A idade dos 62 indivíduos estudados variou de 29 a 74 anos, com média de 52 anos e proporção de 4 mulheres para cada homem – dados estes coincidentes com os da literatura.12
As atividades profissionais mais encontradas em nossos pacientes envolviam manipulação frequente de água. Isso corrobora com a teoria de dano à cutícula, formação de espaço entre a dobra ungueal e a placa ungueal, favorecendo a entrada de agentes e manutenção do processo inflamatório.4
Encontramos proporção semelhante de acometimento entre o primeiro, terceiro e quarto quirodáctilos, com menor frequência do segundo e quinto quirodáctilo, diferentemente do que já foi descrito, em que o segundo quirodáctilo seria o mais acometido.3
Algumas técnicas cirúrgicas foram descritas para essa patologia. Em 1981, Baran e Burean descreveram a técnica da excisão em bloco da prega ungueal proximal, denominada neste estudo como “técnica com incisão perpendicular da PUP”, por considerarmos este termo mais descritivo quando comparado à outra técnica utilizada.7
Keyser e Eaton (1976) descreveram a técnica de marsupialização do eponíquio, que consiste na remoção da superfície dorsal da prega ungueal proximal mantendo a porção ventral da dobra, sem a remoção da placa ungueal. Essa técnica preferimos denominar de “técnica com incisão oblíqua da PUP”8 (Figura 2).

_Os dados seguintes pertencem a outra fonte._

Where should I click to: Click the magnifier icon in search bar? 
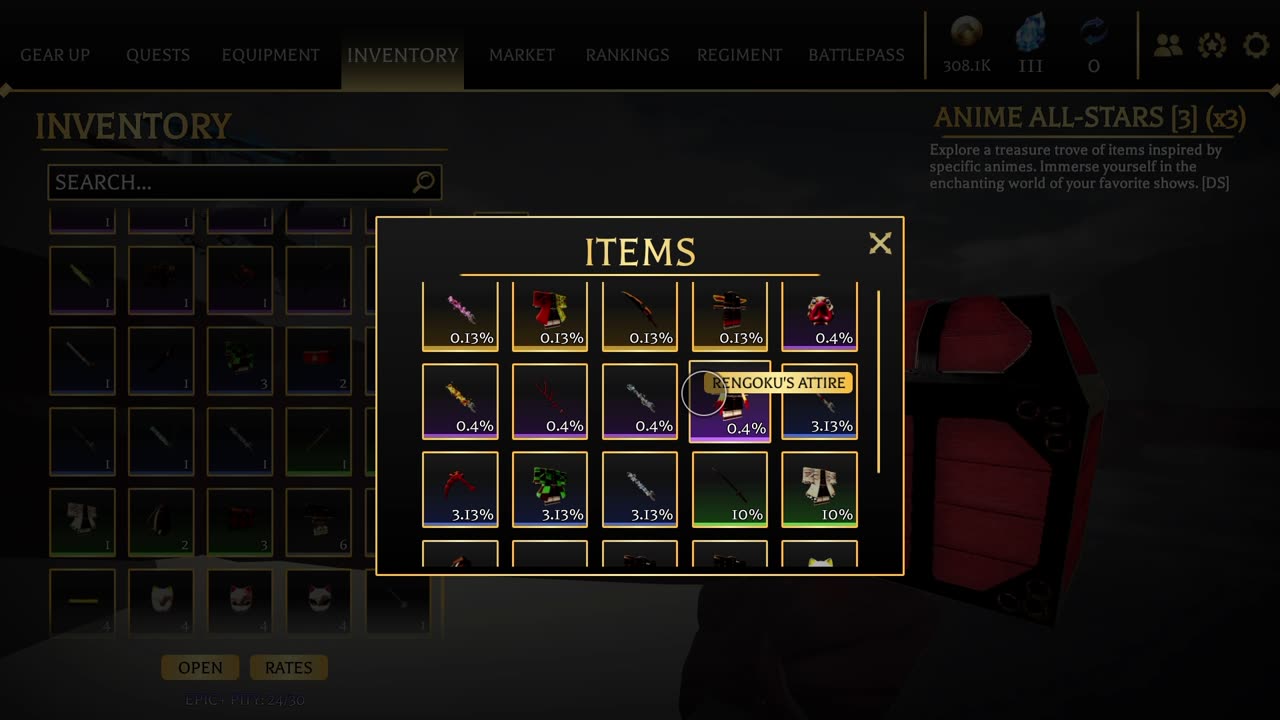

Alguns autores propuseram a modificação de tais técnicas, associando-as à remoção da placa ungueal.3,13
Em nosso trabalho, os pacientes foram submetidos às técnicas de incisão perpendicular e oblíqua da PUP. Não foi realizada a remoção da placa ungueal, porque os autores não concordam com esta abordagem. Pudemos observar que a unha distrófica é substituída por placa ungueal normal à medida que a unha cresce. A remoção da placa ungueal, além de aumentar o tempo cirúrgico, propiciaria possíveis alterações no leito ungueal e distrofias da placa ungueal desnecessárias.14
Apesar de não ser o objetivo do estudo, pudemos observar que nos casos em que a técnica de incisão perpendicular foi utilizada, a parte visível da placa ungueal aumentou no sentido longitudinal, devido à retirada completa da PUP. Nos casos de incisão oblíqua, tal fato não foi observado.
Na última visita aos pacientes, alguns deles expressaram contentamento, uma vez que achavam sua unha curta.
Talvez essa técnica (incisão perpendicular) seja indicada para procedimentos estéticos para aumentar o comprimento da parte visível da placa ungueal.
Todos os casos apresentaram cicatrização rápida num período médio de 10 dias. Pudemos observar que, no segundo mês de pós-operatório, a cutícula já estava íntegra, retornando assim a proteção da PUP
Com base nos resultados apresentados no presente trabalho, pudemos concluir que o tratamento cirúrgico foi efetivo no tratamento da paroníquia crônica, a despeito da técnica utilizada.